Shingles is a painful, blistering rash caused by a reactivation of the varicella zoster virus (VZV), the same virus that causes chicken pox. After a chickenpox infection resolves, the virus resides in the body in a dormant state. Anyone who has had chicken pox in the past is at risk for shingles.
The most common location for a shingles rash is on the torso, but shingles can occur anywhere on the body, including the face. While a shingles rash typically resolves within three to five weeks, it can seriously impact a person’s quality of life—both short term, and long term.
Shingles in the short term
People with shingles usually experience pain, tingling, or itching before the rash appears. These symptoms are typically limited to the area of the body where the rash will occur. Symptoms can be mild or severe and can vary throughout the course of the rash.
Shingles pain can make it difficult to sleep (which can affect mood and energy levels). It can also interfere with many daily activities, such as showering or getting dressed—the area of the body affected can be very sensitive, and even the slightest contact with the rash can be very painful. It can also become infected.

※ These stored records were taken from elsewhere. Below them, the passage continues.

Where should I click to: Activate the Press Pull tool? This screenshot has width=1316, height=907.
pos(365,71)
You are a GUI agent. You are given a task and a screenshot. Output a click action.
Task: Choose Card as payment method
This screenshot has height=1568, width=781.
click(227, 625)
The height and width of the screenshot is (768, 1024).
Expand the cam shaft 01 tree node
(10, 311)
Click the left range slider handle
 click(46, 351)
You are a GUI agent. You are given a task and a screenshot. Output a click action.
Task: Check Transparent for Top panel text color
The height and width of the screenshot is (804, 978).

Once the rash appears it usually takes about 7 to 10 days to scab over. During this time, a person with shingles will be contagious, and will need to avoid contact with anyone who hasn’t had chickenpox, or who has not been vaccinated against chickenpox or shingles. They will also need to avoid contact with anyone who has a weakened immune system, people who are pregnant, and newborns.
Having to avoid close contact with friends and loved ones can feel isolating, especially during a time when you are dealing with pain and other symptoms.
Postherpetic neuralgia (PHN)
While shingles typically resolves within a number of weeks, it can cause long-term complications.
The virus that causes shingles resides in nerve tissue, which is why the rash usually occurs in a band or a line on one side of the body—it follows the path of the nerve fibers running through the skin.
Postherpetic neuralgia (PHN) occurs when nerve fibers become damaged as a result of a shingles outbreak. When a person has PHN, damaged nerve fibers send exaggerated pain messages from the skin to the brain. This causes ongoing pain, which can last for months—or in some cases, years.
The pain from PHN can be debilitating. Daily tasks like work or chores can become difficult or impossible. A person might become isolated and lonely as social activities and relationships become too much to keep up with. Being in pain also increases a person’s risk of experiencing depression or other mental health disorders, like anxiety.
Between 10 and 18 percent of people who have shingles will experience PHN. The chances of developing PHN after shingles—and the chances of it being severe—increases with age.
Vision, hearing, and balance problems
As mentioned above, shingles can occur on many different parts of the body, including the face.
Herpes zoster ophthalmicus (HZO) refers to shingles that occurs around the eye—and in some cases, on the eye itself. HZO can cause permanent eye problems that affect the vision, including corneal ulcers, inflammation, and glaucoma. People who develop shingles around the eye should seek emergency medical care—it can cause permanent damage and blindness
Additionally, shingles that occur in or around the ear can cause problems with hearing and/or balance.
Preventing shingles—and complications
The best way to prevent shingles from impacting your quality of life is to avoid getting shingles in the first place.
Getting a shingles vaccine can significantly reduce your risk. Given as a two-dose series of shots spaced 2 to 6 months apart, the shingles vaccine is 90 percent effective at preventing shingles. The vaccine also protects against PHN.
The shingles vaccine is recommended for most people who are 50 years of age and older, including people who received an earlier version of the shingles vaccine (which was less effective) and people who have had shingles before (the vaccine can prevent another shingles outbreak).
The vaccine is not recommended for people who currently have shingles, people who are pregnant or breastfeeding, or people who have had a serious allergic reaction to any ingredient in the vaccine. People who have a weakened immune system are advised to talk to a healthcare provider before receiving any vaccination.
People who have not had chickenpox should receive the chickenpox vaccine instead of the shingles vaccine. If you are not sure if you’ve had chickenpox, there is a test that can check for antibodies.
If you have questions about the shingles vaccine, your best source of information will be a healthcare provider.